--- TEXT UNDER STUDY ---
Yavapai County Board of Supervisors Approve 37 Water and Sewer Projects
On Wednesday, May 18, 2022, the Yavapai County Board of Supervisors approved the list of 37 Water and Sewer projects that will greatly improve the water and sewer systems of 21 communities throughout Yavapai County.
There were 67 project requests submitted, totaling over $50,000,000. Yavapai County Board of Supervisors Chair Mary Mallory said, “It brings me great joy to know that funding these 37 projects will have a positive impact on our communities. Water and Sewer services are vital to every community, and I am excited to see how these grants will help improve these important services.”
Not every project that is being funded will receive 100% of what was requested but Yavapai County staff has reached out to those organizations to ensure that partial completion of the request can be achieved with less than 100% of what was requested.
In the coming months, grant agreements between the County and the requesting organization, will be brought before the board for approval.
Click here for ARPA Water and Sewer Grant Applications
Yavapai County Tax Deed Auction
The Board of Supervisor’s 2021/2022 Tax Deed Sale Auction in now underway. The Board of Supervisors of Yavapai County will sell to the highest bidder the real properties held in the name of the State of Arizona by tax deed pursuant to A.R.S. 42-18301 and 42-18302. The minimum bid for each property is listed in the official “List of Auction Parcels” document that can be found at Yavapaiaz.gov in the news section.
All properties are offered for sale "as-is, where-is". No warranties or representations are made regarding the properties, including but not limited to, availability of water, utilities, irrigation, sewers, access, ingress, street or road maintenance, zoning, applicability of subdivision plat, suitability for building, flood plain status, or any other physical characteristics or title issues relating to the property.
Do not bid if you are unsure of the property being offered, your bid is your offer to purchase. No refunds will be issued.
Yavapai County Has a New Emergency Manager
In April of 2022, Ashley Ahlquist was promoted from a Planner in the Yavapai County Office of Emergency Management to Emergency Manager. She replaced Brian Hunt who left Yavapai County in April to pursue other career opportunities.
Ashley started in the Emergency Management office as a Specialist back in July of 2021 and before that worked for almost a decade in public safety telecommunications for the Yavapai County Sheriff’s Office. While there she established the only tactical dispatch team within Yavapai County and facilitated in-service training for dispatch agencies in Northern Arizona. Additionally, Ashley was trained as a Critical Incident Stress Management peer counselor, in FBI Crisis Negotiations, and certified through the State-Wide Interoperability Coordinator as an Incident Command Communications Manager.
--- DATA TO EXAMINE ---
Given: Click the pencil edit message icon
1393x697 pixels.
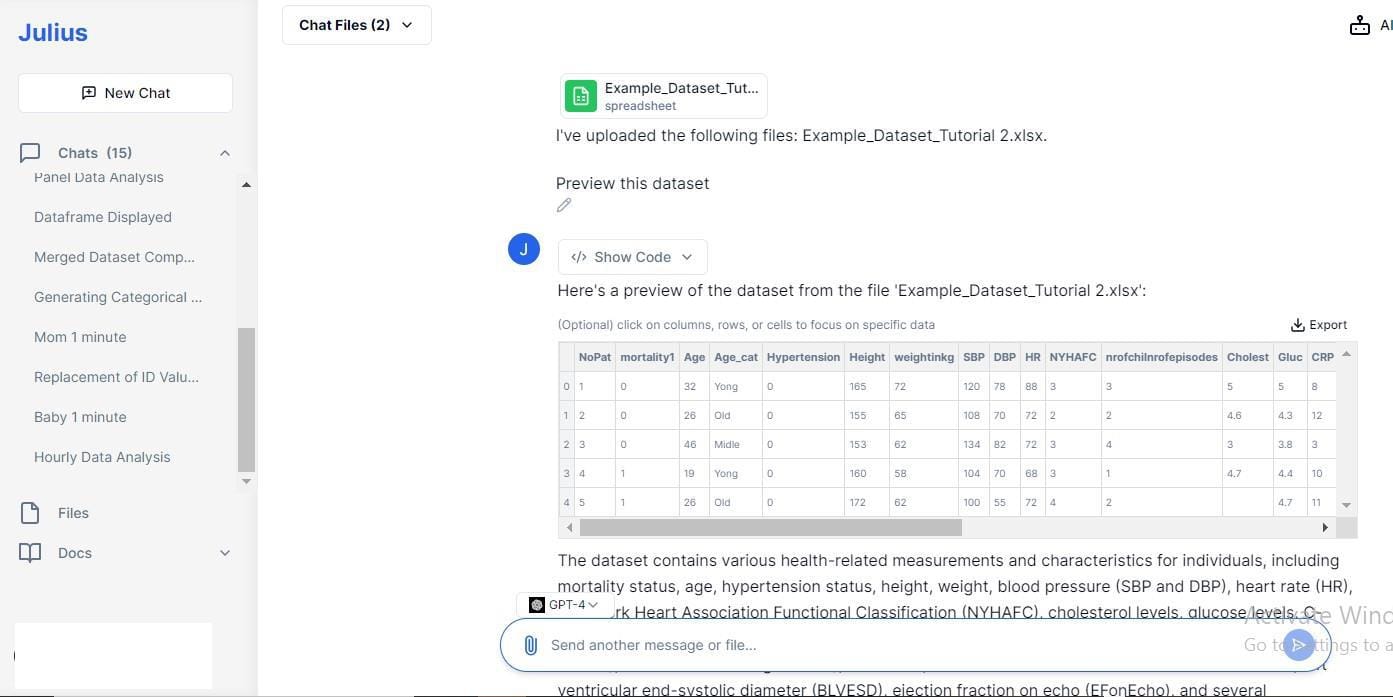Looking at the screenshot, I should point(564,205).
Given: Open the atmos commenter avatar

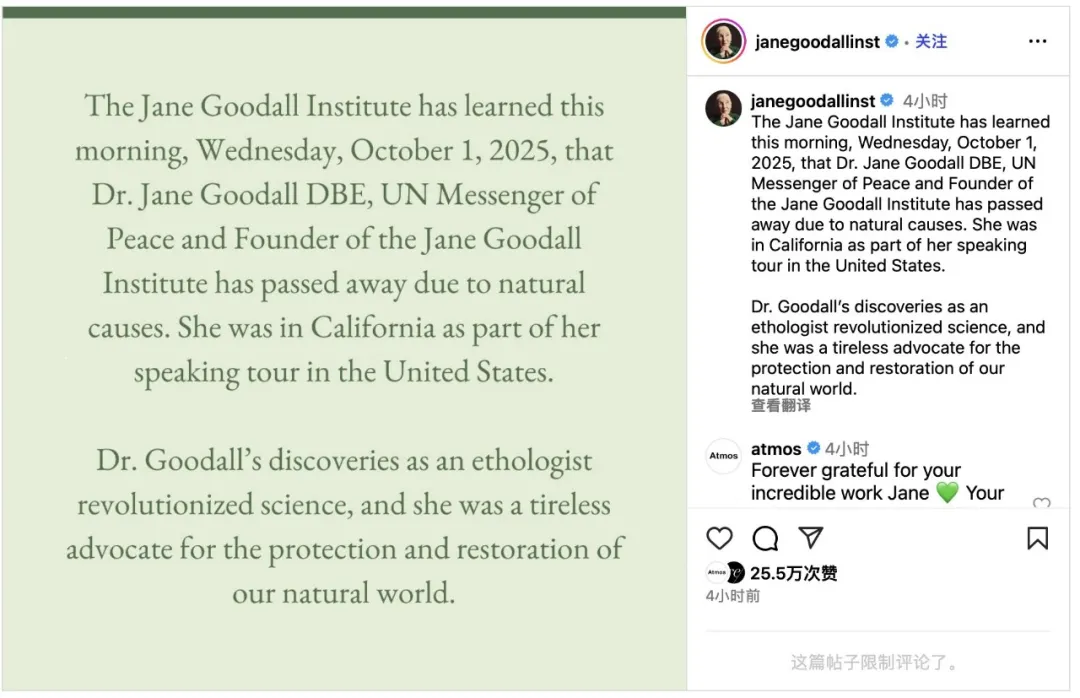Looking at the screenshot, I should pyautogui.click(x=723, y=455).
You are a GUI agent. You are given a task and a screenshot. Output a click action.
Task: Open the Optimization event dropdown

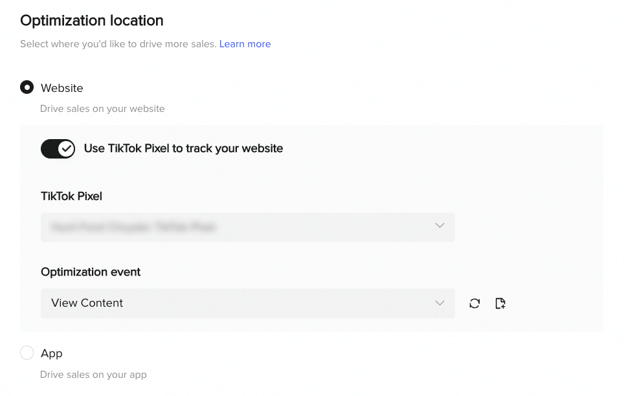pyautogui.click(x=248, y=303)
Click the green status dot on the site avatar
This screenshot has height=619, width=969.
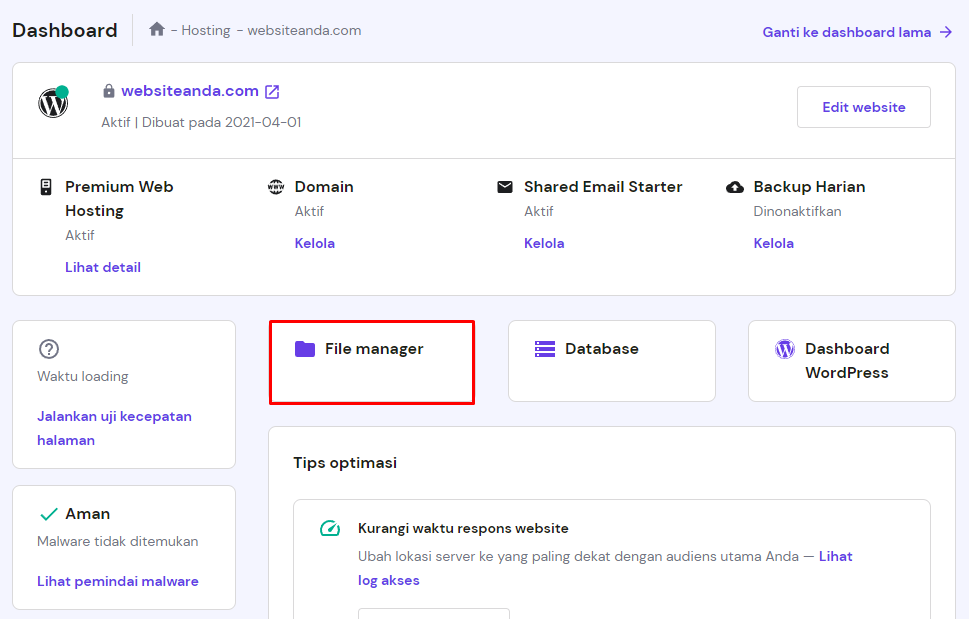coord(67,89)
---
_ACTIVITIES_:
a) From the Yavapai County news text, list every headline that introduces a news item.
b) Continue the Yavapai County news text from its final sentence.

_ANSWERS TO THIS EXERCISE_:
a)
- Yavapai County Board of Supervisors Approve 37 Water and Sewer Projects
- Yavapai County Tax Deed Auction
- Yavapai County Has a New Emergency Manager

b)
Ashley has a B.S. in Public Safety and Emergency Management; a M.S. in Forensic Psychology and she is currently finishing her second M.S. degree in Leadership.
Yavapai County Board of Supervisors Chair Mary Mallory said, “I am excited to see how the vitally important public resource of Emergency Management will thrive under the leadership of Ms. Ahlquist.”
Yavapai County Institutes County Wide Fire Ban
On May 2, 2022, The Yavapai County Board of Supervisors Chair, Mary Mallory, signed the Interim Fire Prohibition Order which prohibits the use of fireworks and implements Stage 1 Fire Restrictions across all four fire zones in Yavapai County. The effective date of the fire ban is May 5, 2022, at 8:00 AM.
Fire Ordinance Zones: Northern, Central, Eastern, and Southern Zones of Yavapai County, which include the following cities and towns; Prescott, Prescott Valley, Dewy Humboldt, Mayer, Cordes Junction, Black Canyon City, Congress, North Wickenburg, Peoples Valley, Yarnell, Wilhoit, Cottonwood, Sedona, Camp Verde, and unincorporated areas herein.
Prohibited activities will include the sale or use of fireworks; building, maintaining, attending, or using a fire or campfire except within a developed recreation site, or improved site; smoking, except within an enclosed vehicle or building, a developed recreation site, or while stopped in an outdoor area at least three feet in diameter that is barren or cleared of all flammable materials; and operating or using any equipment with an internal or external combustion engine without a spark arresting device properly installed, maintained and in effective working order, per the details provided in Ordinance 2020-2.
Yavapai County Board of Supervisors Chair Mary Mallory said, ““I would like to ask all residents to be alert to the fire danger present in our county, please respect the prohibitions and take precautions to avoid accidentally igniting a fire. One spark is all it takes to cause a devastating wildfire.”
Yavapai County Emergency Manager Ashley Ahlquist said, “"Instituting a fire ban is not something we take lightly, but with such an early start to fire season and multiple active fires in the region, this is the time of year where the benefits of a fire ban far out way the hardships. I have made this recommendation to the Board because of the need to protect lives, our homes and the natural resources we all enjoy. As a resident of Yavapai County I appreciate everyone doing their part."
This fire ban will stay in effect until the risk has diminished and there is agency consensus that restrictions may be lifted.
2022 Spring Clean Up
Yavapai County Has a New Development Services Director
At the regular Yavapai County Board of Supervisors meeting on April 20, 2022, the Board unanimously voted to approve Jeremy Dye as the new Development Services Director.
Mr. Dye has been serving as the interim Director since November of 2021 and has been with the County since July of 2015. Jeremy was promoted to Assistant Director of Development Services in December of 2017. He came to Yavapai County from the City Scottsdale where he was the Streets Operations Manager and won several awards including the City Manager’s Award for Excellence – “Quality Customer Service” – 2011. Before moving to Yavapai County Jeremy also spent over 9 years as a Firefighter for the Rural-Metro Corporation, also in Scottsdale.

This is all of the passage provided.